東京にひっそりと息づく非実在の犬について

f:id:nocooo:20120411193155j:image:medium
こないだ東京行ってきた。出張です。
東京に住んでる川村わむらもさんに最近良い展示見た?って聞いたらポロックがおすすめと返ってきたが、すでに閉館時間が迫っており。結局遅くまであいてる森美術館へ。イ・ブル展見てきたよ。
http://www.mori.art.museum/contents/leebul/
犬の作品があるんだ。夜空の星屑をあつめて出来たような犬がうなだれるような姿勢で、キラキラ光る破片を吐き出し続けている。大きな窓一面に見える夜景に向かって。それはまるで我が身を削って東京の夜の輝きをひっそりと作り続けているように見えて、寂しくて少し泣いた。
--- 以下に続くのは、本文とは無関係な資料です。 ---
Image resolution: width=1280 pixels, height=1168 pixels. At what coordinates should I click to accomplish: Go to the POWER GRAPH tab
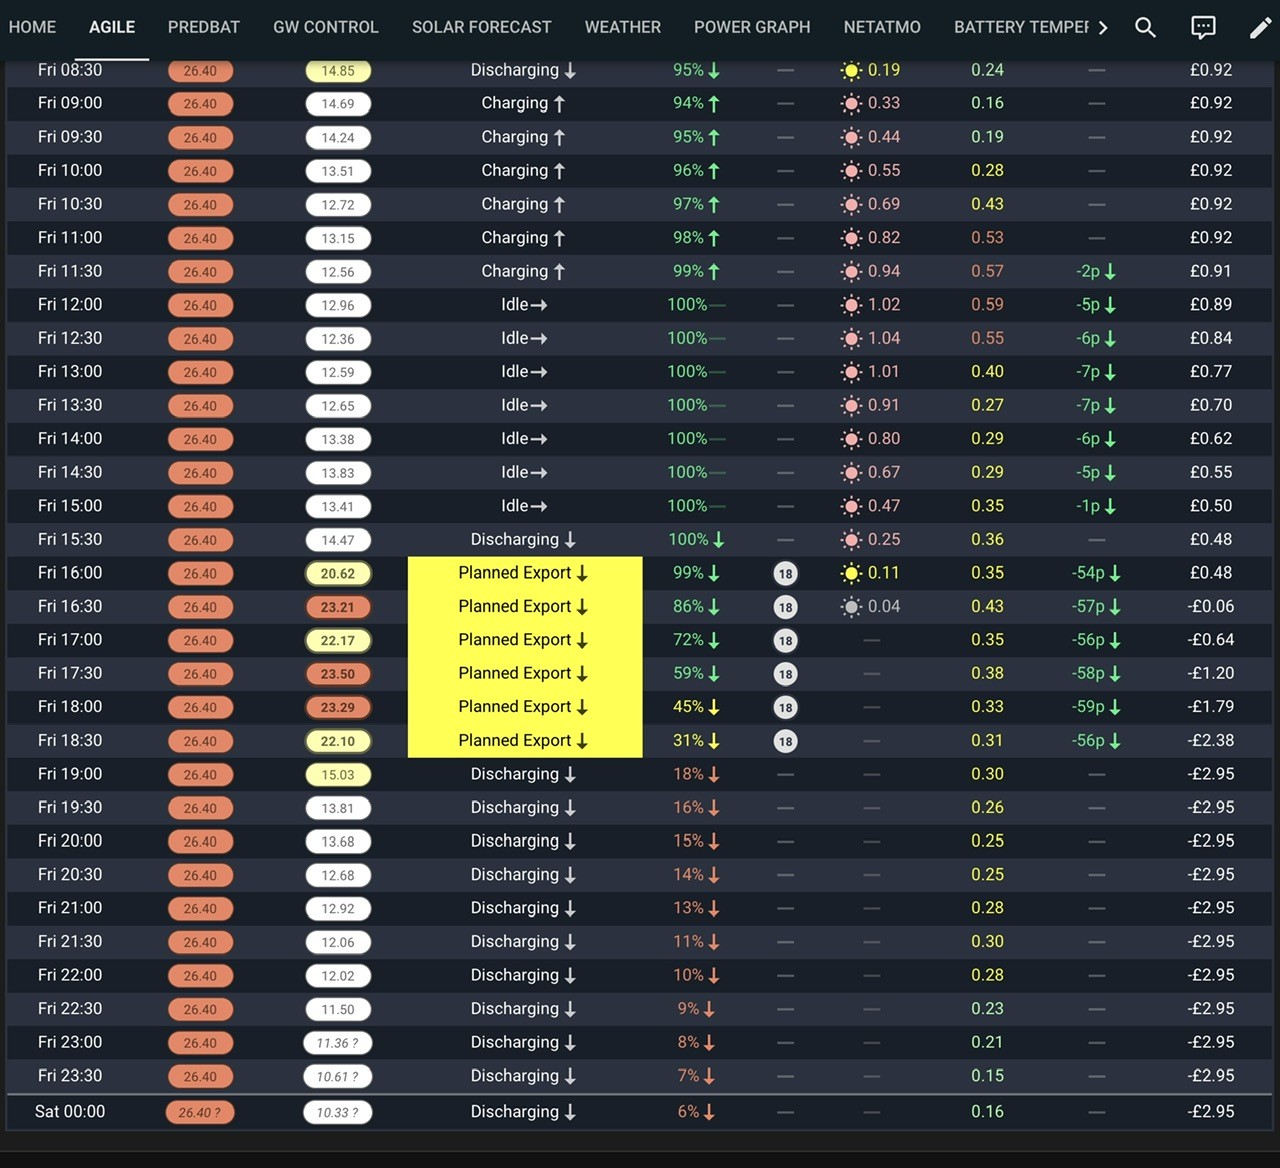(x=752, y=27)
みんなも会いに行ってあげて。ほんとうに寂しそうなんだ。
そして、なにもこの犬のために私は泣いているのではないということに気付く。おそらくは、どこか遠くへ駆けていってしまった青くてふわふわの犬のために。遊びつかれて乗った京葉線の車内でふと我に返りそっとネズミ耳のカチューシャを外すみたいに、もとの人間の姿になって今も都会のどこかで暮らしているのだろう。
たまには、犬だった頃のことを思い出すのだろうか。いずれにせよ、もう私の知ったことではないのだろうけど。